> Problem to work on
From the first line of the data below, repeat each line exactly until you reach the line with "The height and width of the screenshot is (840, 1437)."; include that line too.

[Stored data entries]
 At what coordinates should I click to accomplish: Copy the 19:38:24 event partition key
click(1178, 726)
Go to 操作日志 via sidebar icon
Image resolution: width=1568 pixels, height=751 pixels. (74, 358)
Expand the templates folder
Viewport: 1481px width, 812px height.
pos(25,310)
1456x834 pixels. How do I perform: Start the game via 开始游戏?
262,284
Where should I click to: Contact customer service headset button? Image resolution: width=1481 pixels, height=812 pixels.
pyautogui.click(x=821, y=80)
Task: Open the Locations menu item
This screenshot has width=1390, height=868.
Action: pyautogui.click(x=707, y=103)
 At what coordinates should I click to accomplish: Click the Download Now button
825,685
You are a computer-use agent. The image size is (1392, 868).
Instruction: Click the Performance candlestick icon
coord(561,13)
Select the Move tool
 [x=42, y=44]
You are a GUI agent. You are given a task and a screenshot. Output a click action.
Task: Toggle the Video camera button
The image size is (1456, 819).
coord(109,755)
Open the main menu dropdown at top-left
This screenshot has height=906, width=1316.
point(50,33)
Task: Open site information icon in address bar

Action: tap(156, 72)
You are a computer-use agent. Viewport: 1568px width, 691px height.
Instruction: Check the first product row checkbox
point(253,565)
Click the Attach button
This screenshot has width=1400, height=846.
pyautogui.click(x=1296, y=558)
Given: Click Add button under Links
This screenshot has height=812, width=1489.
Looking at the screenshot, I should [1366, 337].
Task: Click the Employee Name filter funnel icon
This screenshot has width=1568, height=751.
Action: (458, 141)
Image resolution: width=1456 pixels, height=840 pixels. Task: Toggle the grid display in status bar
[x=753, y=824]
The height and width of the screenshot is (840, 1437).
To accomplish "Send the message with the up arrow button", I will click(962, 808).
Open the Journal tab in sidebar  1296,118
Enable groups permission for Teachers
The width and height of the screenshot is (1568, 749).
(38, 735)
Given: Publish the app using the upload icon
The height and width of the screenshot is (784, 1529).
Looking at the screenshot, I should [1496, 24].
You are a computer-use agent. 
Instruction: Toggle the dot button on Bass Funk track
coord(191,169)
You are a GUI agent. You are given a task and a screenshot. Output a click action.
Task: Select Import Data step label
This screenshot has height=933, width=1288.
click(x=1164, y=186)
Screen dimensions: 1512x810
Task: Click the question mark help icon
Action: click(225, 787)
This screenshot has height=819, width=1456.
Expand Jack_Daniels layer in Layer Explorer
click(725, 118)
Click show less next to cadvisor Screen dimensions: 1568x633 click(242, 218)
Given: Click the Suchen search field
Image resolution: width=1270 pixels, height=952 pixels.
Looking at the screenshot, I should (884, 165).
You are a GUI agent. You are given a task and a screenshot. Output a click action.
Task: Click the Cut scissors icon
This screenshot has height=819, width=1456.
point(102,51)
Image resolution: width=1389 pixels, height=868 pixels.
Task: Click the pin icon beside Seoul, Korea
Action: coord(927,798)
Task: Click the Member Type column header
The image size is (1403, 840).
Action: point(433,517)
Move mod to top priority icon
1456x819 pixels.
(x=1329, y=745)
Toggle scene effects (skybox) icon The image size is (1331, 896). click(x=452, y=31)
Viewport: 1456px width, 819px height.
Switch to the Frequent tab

> Answer box
 At what coordinates should I click to accomplish: Copy the 19:38:24 event partition key
click(1178, 726)
Go to 操作日志 via sidebar icon
Image resolution: width=1568 pixels, height=751 pixels. (74, 358)
Expand the templates folder
Viewport: 1481px width, 812px height.
pos(25,310)
1456x834 pixels. How do I perform: Start the game via 开始游戏?
262,284
Where should I click to: Contact customer service headset button? Image resolution: width=1481 pixels, height=812 pixels.
pyautogui.click(x=821, y=80)
Task: Open the Locations menu item
This screenshot has width=1390, height=868.
Action: pyautogui.click(x=707, y=103)
 At what coordinates should I click to accomplish: Click the Download Now button
825,685
You are a computer-use agent. The image size is (1392, 868).
Instruction: Click the Performance candlestick icon
coord(561,13)
Select the Move tool
 [x=42, y=44]
You are a GUI agent. You are given a task and a screenshot. Output a click action.
Task: Toggle the Video camera button
The image size is (1456, 819).
coord(109,755)
Open the main menu dropdown at top-left
This screenshot has height=906, width=1316.
point(50,33)
Task: Open site information icon in address bar

Action: tap(156, 72)
You are a computer-use agent. Viewport: 1568px width, 691px height.
Instruction: Check the first product row checkbox
point(253,565)
Click the Attach button
This screenshot has width=1400, height=846.
pyautogui.click(x=1296, y=558)
Given: Click Add button under Links
This screenshot has height=812, width=1489.
Looking at the screenshot, I should [1366, 337].
Task: Click the Employee Name filter funnel icon
This screenshot has width=1568, height=751.
Action: (458, 141)
Image resolution: width=1456 pixels, height=840 pixels. Task: Toggle the grid display in status bar
[x=753, y=824]
The height and width of the screenshot is (840, 1437).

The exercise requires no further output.